-------- PROVIDED INFORMATION

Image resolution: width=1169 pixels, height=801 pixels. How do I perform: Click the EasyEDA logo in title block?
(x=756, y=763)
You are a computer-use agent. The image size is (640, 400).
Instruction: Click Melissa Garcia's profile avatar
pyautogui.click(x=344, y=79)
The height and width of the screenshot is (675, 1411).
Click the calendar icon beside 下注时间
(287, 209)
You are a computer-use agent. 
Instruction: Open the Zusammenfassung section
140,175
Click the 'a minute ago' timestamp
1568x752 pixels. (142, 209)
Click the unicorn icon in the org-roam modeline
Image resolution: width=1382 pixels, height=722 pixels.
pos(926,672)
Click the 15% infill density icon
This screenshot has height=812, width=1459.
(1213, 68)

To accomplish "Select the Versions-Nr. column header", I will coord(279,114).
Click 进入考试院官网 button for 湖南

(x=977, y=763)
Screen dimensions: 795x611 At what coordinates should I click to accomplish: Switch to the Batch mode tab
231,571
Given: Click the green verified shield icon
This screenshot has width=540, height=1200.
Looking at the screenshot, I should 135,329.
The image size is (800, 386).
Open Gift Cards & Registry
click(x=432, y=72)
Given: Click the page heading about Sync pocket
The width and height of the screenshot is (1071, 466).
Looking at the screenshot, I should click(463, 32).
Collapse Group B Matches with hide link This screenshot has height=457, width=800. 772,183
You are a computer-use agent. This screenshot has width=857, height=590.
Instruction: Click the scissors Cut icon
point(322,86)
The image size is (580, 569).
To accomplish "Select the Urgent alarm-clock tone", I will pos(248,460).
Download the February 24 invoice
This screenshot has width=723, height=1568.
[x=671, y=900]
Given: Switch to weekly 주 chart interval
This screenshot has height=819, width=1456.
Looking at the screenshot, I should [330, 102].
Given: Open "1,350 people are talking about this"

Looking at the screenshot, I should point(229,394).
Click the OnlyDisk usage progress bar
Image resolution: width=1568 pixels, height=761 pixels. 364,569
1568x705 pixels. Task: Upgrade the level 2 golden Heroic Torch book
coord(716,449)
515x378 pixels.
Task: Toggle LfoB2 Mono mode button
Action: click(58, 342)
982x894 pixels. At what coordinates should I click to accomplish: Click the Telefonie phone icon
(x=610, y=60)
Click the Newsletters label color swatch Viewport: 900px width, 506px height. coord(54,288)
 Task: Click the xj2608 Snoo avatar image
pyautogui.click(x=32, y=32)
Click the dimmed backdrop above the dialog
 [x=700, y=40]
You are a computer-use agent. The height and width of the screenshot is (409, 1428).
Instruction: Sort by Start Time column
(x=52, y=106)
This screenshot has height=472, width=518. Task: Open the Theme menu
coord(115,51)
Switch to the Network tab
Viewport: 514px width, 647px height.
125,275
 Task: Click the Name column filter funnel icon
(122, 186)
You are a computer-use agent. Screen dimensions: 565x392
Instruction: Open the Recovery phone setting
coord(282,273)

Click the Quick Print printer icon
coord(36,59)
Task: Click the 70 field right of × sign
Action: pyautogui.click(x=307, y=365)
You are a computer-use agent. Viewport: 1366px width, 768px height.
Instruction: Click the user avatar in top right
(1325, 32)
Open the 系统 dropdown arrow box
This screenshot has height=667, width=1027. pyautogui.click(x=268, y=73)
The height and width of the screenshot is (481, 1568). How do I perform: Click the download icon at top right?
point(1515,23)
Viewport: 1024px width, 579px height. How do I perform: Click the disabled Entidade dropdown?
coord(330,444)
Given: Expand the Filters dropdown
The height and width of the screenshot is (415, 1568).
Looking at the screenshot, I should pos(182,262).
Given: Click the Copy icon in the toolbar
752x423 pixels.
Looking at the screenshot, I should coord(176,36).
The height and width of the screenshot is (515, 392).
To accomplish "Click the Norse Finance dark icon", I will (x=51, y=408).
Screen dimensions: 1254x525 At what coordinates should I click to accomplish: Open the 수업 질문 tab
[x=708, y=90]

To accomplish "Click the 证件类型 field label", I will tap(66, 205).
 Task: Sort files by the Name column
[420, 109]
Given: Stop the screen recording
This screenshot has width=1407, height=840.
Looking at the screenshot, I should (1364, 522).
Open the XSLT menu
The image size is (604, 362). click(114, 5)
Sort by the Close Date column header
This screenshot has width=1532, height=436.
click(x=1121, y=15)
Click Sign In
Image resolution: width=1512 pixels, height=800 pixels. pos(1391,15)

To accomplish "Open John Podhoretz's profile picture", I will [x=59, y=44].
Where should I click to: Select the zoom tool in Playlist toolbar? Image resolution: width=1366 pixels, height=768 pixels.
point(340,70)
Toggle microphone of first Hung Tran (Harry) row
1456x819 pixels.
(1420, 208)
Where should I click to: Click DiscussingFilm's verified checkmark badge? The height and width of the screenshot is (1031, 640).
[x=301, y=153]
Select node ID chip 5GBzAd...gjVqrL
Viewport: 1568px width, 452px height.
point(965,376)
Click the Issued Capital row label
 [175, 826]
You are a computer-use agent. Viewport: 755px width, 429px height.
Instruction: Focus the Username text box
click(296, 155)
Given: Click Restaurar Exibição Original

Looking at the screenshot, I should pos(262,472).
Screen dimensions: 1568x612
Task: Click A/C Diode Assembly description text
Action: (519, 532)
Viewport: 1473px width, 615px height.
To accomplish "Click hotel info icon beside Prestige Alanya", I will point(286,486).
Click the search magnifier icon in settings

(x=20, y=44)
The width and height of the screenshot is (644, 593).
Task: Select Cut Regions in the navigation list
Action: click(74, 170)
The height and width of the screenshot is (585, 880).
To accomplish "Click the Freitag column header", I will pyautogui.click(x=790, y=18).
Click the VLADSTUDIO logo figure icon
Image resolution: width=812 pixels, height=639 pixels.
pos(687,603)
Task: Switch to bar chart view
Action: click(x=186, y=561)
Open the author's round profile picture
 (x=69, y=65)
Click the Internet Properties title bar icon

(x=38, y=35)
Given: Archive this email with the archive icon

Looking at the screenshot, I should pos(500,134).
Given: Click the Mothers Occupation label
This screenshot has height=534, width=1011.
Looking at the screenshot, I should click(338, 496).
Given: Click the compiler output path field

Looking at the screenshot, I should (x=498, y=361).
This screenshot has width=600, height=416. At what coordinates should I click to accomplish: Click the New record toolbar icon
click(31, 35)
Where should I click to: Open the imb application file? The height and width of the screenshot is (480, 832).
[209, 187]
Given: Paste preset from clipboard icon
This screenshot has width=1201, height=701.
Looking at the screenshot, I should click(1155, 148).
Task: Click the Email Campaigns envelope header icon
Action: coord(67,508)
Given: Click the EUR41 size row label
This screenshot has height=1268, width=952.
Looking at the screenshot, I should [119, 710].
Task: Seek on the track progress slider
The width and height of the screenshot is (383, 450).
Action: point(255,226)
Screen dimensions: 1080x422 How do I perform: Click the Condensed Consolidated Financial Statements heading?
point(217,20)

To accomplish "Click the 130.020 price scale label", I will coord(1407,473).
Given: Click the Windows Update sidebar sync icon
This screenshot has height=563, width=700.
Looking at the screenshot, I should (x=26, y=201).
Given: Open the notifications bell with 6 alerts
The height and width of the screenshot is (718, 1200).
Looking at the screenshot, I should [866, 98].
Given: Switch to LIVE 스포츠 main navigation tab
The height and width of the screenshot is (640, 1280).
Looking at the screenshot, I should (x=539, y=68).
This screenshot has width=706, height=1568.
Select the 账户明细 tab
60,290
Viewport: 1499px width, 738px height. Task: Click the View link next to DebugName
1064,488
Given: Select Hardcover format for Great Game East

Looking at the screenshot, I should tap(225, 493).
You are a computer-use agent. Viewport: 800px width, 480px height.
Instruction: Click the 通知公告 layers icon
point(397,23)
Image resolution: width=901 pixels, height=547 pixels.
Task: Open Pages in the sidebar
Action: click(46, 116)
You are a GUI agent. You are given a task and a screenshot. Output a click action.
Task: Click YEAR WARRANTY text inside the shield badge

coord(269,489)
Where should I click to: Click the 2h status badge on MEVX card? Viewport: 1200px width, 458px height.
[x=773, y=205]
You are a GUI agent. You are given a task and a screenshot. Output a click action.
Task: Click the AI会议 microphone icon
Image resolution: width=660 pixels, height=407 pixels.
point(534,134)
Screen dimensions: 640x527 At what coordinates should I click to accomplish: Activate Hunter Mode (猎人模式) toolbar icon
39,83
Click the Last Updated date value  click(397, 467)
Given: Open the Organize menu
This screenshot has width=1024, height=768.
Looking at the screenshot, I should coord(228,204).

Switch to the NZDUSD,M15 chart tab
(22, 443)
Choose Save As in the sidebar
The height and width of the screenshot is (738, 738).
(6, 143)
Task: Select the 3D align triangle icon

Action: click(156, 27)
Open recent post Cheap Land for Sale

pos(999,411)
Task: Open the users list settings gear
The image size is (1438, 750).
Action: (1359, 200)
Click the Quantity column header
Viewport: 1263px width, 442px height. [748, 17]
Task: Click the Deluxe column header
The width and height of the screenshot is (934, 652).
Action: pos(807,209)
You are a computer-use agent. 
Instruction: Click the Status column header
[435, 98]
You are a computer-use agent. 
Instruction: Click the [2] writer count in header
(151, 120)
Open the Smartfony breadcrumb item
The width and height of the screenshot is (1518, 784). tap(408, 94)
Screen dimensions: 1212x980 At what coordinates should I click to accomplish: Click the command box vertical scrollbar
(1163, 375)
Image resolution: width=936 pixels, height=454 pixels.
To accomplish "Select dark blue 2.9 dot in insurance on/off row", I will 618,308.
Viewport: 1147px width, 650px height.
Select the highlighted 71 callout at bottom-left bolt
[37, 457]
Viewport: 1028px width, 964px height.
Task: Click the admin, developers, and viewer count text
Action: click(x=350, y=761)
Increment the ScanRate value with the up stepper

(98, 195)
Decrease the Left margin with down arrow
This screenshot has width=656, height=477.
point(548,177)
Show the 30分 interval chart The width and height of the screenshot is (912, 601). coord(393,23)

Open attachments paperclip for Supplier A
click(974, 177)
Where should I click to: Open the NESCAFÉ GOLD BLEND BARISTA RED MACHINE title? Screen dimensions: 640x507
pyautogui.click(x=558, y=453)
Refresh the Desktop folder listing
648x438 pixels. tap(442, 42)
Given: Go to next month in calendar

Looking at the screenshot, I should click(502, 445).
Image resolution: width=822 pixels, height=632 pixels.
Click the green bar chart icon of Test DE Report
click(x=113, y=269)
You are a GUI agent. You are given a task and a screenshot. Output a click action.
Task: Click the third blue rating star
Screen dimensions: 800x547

----------------

Give an exact reproduction of the lines from the one with "Given: Go to next month in calendar" to the final line of the entries, including both.

### EXERCISE OUTPUT
Given: Go to next month in calendar

Looking at the screenshot, I should click(502, 445).
Image resolution: width=822 pixels, height=632 pixels.
Click the green bar chart icon of Test DE Report
click(x=113, y=269)
You are a GUI agent. You are given a task and a screenshot. Output a click action.
Task: Click the third blue rating star
Screen dimensions: 800x547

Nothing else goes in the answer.